- [What the task asks]
Once the data has been read, print it back in full, exactly.

Data excerpts:

__________________________________________________

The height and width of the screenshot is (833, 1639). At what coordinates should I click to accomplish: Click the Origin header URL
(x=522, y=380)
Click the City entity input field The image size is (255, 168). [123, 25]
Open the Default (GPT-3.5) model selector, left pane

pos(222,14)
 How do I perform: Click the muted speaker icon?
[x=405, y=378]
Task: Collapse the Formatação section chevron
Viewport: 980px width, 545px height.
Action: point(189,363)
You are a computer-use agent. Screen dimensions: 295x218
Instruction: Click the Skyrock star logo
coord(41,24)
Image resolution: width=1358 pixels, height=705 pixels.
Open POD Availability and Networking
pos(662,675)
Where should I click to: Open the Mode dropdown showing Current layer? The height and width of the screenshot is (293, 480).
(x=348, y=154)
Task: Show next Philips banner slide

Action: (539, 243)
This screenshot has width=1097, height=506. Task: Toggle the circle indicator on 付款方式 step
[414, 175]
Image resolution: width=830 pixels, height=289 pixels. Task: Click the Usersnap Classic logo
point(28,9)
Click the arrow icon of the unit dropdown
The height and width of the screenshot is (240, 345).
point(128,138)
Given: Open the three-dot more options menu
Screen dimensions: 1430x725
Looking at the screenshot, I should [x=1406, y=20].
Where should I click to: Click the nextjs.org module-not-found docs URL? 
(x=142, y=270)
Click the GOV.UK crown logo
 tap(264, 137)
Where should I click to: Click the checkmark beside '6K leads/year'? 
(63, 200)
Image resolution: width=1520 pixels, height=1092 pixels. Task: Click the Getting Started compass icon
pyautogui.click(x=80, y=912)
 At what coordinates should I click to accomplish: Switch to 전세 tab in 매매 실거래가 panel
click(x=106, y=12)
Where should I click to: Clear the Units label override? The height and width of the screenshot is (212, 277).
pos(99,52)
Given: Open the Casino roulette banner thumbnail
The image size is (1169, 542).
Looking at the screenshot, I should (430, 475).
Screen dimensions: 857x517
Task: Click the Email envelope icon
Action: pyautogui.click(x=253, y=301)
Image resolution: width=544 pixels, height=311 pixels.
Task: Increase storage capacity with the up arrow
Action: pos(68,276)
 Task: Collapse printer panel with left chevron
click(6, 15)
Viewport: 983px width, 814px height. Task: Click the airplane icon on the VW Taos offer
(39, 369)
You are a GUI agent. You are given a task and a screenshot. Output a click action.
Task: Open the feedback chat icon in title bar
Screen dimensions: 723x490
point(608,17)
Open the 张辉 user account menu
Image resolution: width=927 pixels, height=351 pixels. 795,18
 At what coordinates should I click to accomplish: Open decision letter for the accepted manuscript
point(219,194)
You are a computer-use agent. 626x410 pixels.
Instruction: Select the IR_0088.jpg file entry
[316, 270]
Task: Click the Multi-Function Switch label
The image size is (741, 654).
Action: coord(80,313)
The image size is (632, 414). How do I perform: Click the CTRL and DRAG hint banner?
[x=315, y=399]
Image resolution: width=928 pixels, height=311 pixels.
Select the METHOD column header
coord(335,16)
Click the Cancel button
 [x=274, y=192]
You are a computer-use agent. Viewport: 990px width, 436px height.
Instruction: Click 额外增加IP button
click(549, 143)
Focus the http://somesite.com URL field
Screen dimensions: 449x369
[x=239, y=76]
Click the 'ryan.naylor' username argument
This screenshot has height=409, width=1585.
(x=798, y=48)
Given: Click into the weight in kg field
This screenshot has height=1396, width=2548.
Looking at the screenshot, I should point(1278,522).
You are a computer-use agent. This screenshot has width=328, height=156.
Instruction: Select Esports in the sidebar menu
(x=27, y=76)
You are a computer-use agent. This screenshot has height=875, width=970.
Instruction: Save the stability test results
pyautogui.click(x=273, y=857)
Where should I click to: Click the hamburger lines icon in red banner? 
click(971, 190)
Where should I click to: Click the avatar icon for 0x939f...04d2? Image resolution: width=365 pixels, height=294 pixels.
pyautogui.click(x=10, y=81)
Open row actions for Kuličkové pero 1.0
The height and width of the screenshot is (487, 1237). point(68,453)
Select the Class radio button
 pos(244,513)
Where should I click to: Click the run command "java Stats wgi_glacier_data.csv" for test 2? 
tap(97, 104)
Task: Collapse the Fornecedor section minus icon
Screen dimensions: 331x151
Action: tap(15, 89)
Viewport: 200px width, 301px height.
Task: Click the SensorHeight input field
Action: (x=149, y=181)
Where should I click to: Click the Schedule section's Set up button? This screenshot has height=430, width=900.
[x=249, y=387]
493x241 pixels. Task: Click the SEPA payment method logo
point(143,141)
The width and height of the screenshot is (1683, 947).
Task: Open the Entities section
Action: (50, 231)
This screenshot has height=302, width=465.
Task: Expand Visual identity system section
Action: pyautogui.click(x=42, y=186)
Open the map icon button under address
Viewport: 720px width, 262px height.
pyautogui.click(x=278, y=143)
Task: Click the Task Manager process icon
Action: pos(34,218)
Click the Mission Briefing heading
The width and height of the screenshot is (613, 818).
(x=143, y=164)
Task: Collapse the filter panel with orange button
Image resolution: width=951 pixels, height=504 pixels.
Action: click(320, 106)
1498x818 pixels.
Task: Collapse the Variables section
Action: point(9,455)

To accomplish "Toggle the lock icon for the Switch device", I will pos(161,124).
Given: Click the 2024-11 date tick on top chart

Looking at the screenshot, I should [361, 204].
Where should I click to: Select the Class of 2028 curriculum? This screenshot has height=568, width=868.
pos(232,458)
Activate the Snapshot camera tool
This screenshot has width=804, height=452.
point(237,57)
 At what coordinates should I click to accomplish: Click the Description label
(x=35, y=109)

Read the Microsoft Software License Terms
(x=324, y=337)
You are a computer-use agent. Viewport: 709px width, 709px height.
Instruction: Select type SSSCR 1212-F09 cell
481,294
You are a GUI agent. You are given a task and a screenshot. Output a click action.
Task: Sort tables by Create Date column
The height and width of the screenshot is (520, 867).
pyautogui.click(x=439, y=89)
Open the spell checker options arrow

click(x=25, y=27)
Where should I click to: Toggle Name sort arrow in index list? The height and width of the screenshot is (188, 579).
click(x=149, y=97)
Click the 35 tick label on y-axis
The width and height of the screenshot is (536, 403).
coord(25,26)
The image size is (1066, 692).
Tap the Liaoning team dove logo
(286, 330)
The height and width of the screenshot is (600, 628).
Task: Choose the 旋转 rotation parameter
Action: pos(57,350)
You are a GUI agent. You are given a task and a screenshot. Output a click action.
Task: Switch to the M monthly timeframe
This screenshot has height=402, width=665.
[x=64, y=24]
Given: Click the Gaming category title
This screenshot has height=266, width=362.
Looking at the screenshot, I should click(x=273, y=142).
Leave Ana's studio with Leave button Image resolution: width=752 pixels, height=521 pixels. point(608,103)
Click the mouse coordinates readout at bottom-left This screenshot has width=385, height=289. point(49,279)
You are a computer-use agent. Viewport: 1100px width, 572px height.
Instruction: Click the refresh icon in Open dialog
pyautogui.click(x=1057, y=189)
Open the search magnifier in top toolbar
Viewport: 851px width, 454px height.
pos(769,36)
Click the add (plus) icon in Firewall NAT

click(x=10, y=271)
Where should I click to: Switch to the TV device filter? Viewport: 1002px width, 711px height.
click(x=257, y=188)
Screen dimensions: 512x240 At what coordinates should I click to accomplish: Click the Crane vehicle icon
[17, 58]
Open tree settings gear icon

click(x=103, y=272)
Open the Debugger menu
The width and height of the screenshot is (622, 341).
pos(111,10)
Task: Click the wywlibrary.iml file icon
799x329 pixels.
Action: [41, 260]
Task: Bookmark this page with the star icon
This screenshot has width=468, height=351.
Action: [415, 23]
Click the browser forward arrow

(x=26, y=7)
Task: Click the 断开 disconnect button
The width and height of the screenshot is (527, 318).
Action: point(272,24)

__________________________________________________

- [Output for this task]
The height and width of the screenshot is (833, 1639). At what coordinates should I click to accomplish: Click the Origin header URL
(x=522, y=380)
Click the City entity input field The image size is (255, 168). [123, 25]
Open the Default (GPT-3.5) model selector, left pane

pos(222,14)
 How do I perform: Click the muted speaker icon?
[x=405, y=378]
Task: Collapse the Formatação section chevron
Viewport: 980px width, 545px height.
Action: point(189,363)
You are a computer-use agent. Screen dimensions: 295x218
Instruction: Click the Skyrock star logo
coord(41,24)
Image resolution: width=1358 pixels, height=705 pixels.
Open POD Availability and Networking
pos(662,675)
Where should I click to: Open the Mode dropdown showing Current layer? The height and width of the screenshot is (293, 480).
(x=348, y=154)
Task: Show next Philips banner slide

Action: (539, 243)
This screenshot has width=1097, height=506. Task: Toggle the circle indicator on 付款方式 step
[414, 175]
Image resolution: width=830 pixels, height=289 pixels. Task: Click the Usersnap Classic logo
point(28,9)
Click the arrow icon of the unit dropdown
The height and width of the screenshot is (240, 345).
point(128,138)
Given: Open the three-dot more options menu
Screen dimensions: 1430x725
Looking at the screenshot, I should [x=1406, y=20].
Where should I click to: Click the nextjs.org module-not-found docs URL? 
(x=142, y=270)
Click the GOV.UK crown logo
 tap(264, 137)
Where should I click to: Click the checkmark beside '6K leads/year'? 
(63, 200)
Image resolution: width=1520 pixels, height=1092 pixels. Task: Click the Getting Started compass icon
pyautogui.click(x=80, y=912)
 At what coordinates should I click to accomplish: Switch to 전세 tab in 매매 실거래가 panel
click(x=106, y=12)
Where should I click to: Clear the Units label override? The height and width of the screenshot is (212, 277).
pos(99,52)
Given: Open the Casino roulette banner thumbnail
The image size is (1169, 542).
Looking at the screenshot, I should (430, 475).
Screen dimensions: 857x517
Task: Click the Email envelope icon
Action: pyautogui.click(x=253, y=301)
Image resolution: width=544 pixels, height=311 pixels.
Task: Increase storage capacity with the up arrow
Action: pos(68,276)
 Task: Collapse printer panel with left chevron
click(6, 15)
Viewport: 983px width, 814px height. Task: Click the airplane icon on the VW Taos offer
(39, 369)
You are a GUI agent. You are given a task and a screenshot. Output a click action.
Task: Open the feedback chat icon in title bar
Screen dimensions: 723x490
point(608,17)
Open the 张辉 user account menu
Image resolution: width=927 pixels, height=351 pixels. 795,18
 At what coordinates should I click to accomplish: Open decision letter for the accepted manuscript
point(219,194)
You are a computer-use agent. 626x410 pixels.
Instruction: Select the IR_0088.jpg file entry
[316, 270]
Task: Click the Multi-Function Switch label
The image size is (741, 654).
Action: coord(80,313)
The image size is (632, 414). How do I perform: Click the CTRL and DRAG hint banner?
[x=315, y=399]
Image resolution: width=928 pixels, height=311 pixels.
Select the METHOD column header
coord(335,16)
Click the Cancel button
 [x=274, y=192]
You are a computer-use agent. Viewport: 990px width, 436px height.
Instruction: Click 额外增加IP button
click(549, 143)
Focus the http://somesite.com URL field
Screen dimensions: 449x369
[x=239, y=76]
Click the 'ryan.naylor' username argument
This screenshot has height=409, width=1585.
(x=798, y=48)
Given: Click into the weight in kg field
This screenshot has height=1396, width=2548.
Looking at the screenshot, I should point(1278,522).
You are a computer-use agent. This screenshot has width=328, height=156.
Instruction: Select Esports in the sidebar menu
(x=27, y=76)
You are a computer-use agent. This screenshot has height=875, width=970.
Instruction: Save the stability test results
pyautogui.click(x=273, y=857)
Where should I click to: Click the hamburger lines icon in red banner? 
click(971, 190)
Where should I click to: Click the avatar icon for 0x939f...04d2? Image resolution: width=365 pixels, height=294 pixels.
pyautogui.click(x=10, y=81)
Open row actions for Kuličkové pero 1.0
The height and width of the screenshot is (487, 1237). point(68,453)
Select the Class radio button
 pos(244,513)
Where should I click to: Click the run command "java Stats wgi_glacier_data.csv" for test 2? 
tap(97, 104)
Task: Collapse the Fornecedor section minus icon
Screen dimensions: 331x151
Action: tap(15, 89)
Viewport: 200px width, 301px height.
Task: Click the SensorHeight input field
Action: (x=149, y=181)
Where should I click to: Click the Schedule section's Set up button? This screenshot has height=430, width=900.
[x=249, y=387]
493x241 pixels. Task: Click the SEPA payment method logo
point(143,141)
The width and height of the screenshot is (1683, 947).
Task: Open the Entities section
Action: (50, 231)
This screenshot has height=302, width=465.
Task: Expand Visual identity system section
Action: pyautogui.click(x=42, y=186)
Open the map icon button under address
Viewport: 720px width, 262px height.
pyautogui.click(x=278, y=143)
Task: Click the Task Manager process icon
Action: pos(34,218)
Click the Mission Briefing heading
The width and height of the screenshot is (613, 818).
(x=143, y=164)
Task: Collapse the filter panel with orange button
Image resolution: width=951 pixels, height=504 pixels.
Action: click(320, 106)
1498x818 pixels.
Task: Collapse the Variables section
Action: point(9,455)

To accomplish "Toggle the lock icon for the Switch device", I will pos(161,124).
Given: Click the 2024-11 date tick on top chart

Looking at the screenshot, I should [361, 204].
Where should I click to: Select the Class of 2028 curriculum? This screenshot has height=568, width=868.
pos(232,458)
Activate the Snapshot camera tool
This screenshot has width=804, height=452.
point(237,57)
 At what coordinates should I click to accomplish: Click the Description label
(x=35, y=109)

Read the Microsoft Software License Terms
(x=324, y=337)
You are a computer-use agent. Viewport: 709px width, 709px height.
Instruction: Select type SSSCR 1212-F09 cell
481,294
You are a GUI agent. You are given a task and a screenshot. Output a click action.
Task: Sort tables by Create Date column
The height and width of the screenshot is (520, 867).
pyautogui.click(x=439, y=89)
Open the spell checker options arrow

click(x=25, y=27)
Where should I click to: Toggle Name sort arrow in index list? The height and width of the screenshot is (188, 579).
click(x=149, y=97)
Click the 35 tick label on y-axis
The width and height of the screenshot is (536, 403).
coord(25,26)
The image size is (1066, 692).
Tap the Liaoning team dove logo
(286, 330)
The height and width of the screenshot is (600, 628).
Task: Choose the 旋转 rotation parameter
Action: pos(57,350)
You are a GUI agent. You are given a task and a screenshot. Output a click action.
Task: Switch to the M monthly timeframe
This screenshot has height=402, width=665.
[x=64, y=24]
Given: Click the Gaming category title
This screenshot has height=266, width=362.
Looking at the screenshot, I should click(x=273, y=142).
Leave Ana's studio with Leave button Image resolution: width=752 pixels, height=521 pixels. point(608,103)
Click the mouse coordinates readout at bottom-left This screenshot has width=385, height=289. point(49,279)
You are a computer-use agent. Viewport: 1100px width, 572px height.
Instruction: Click the refresh icon in Open dialog
pyautogui.click(x=1057, y=189)
Open the search magnifier in top toolbar
Viewport: 851px width, 454px height.
pos(769,36)
Click the add (plus) icon in Firewall NAT

click(x=10, y=271)
Where should I click to: Switch to the TV device filter? Viewport: 1002px width, 711px height.
click(x=257, y=188)
Screen dimensions: 512x240 At what coordinates should I click to accomplish: Click the Crane vehicle icon
[17, 58]
Open tree settings gear icon

click(x=103, y=272)
Open the Debugger menu
The width and height of the screenshot is (622, 341).
pos(111,10)
Task: Click the wywlibrary.iml file icon
799x329 pixels.
Action: [41, 260]
Task: Bookmark this page with the star icon
This screenshot has width=468, height=351.
Action: [415, 23]
Click the browser forward arrow

(x=26, y=7)
Task: Click the 断开 disconnect button
The width and height of the screenshot is (527, 318).
Action: point(272,24)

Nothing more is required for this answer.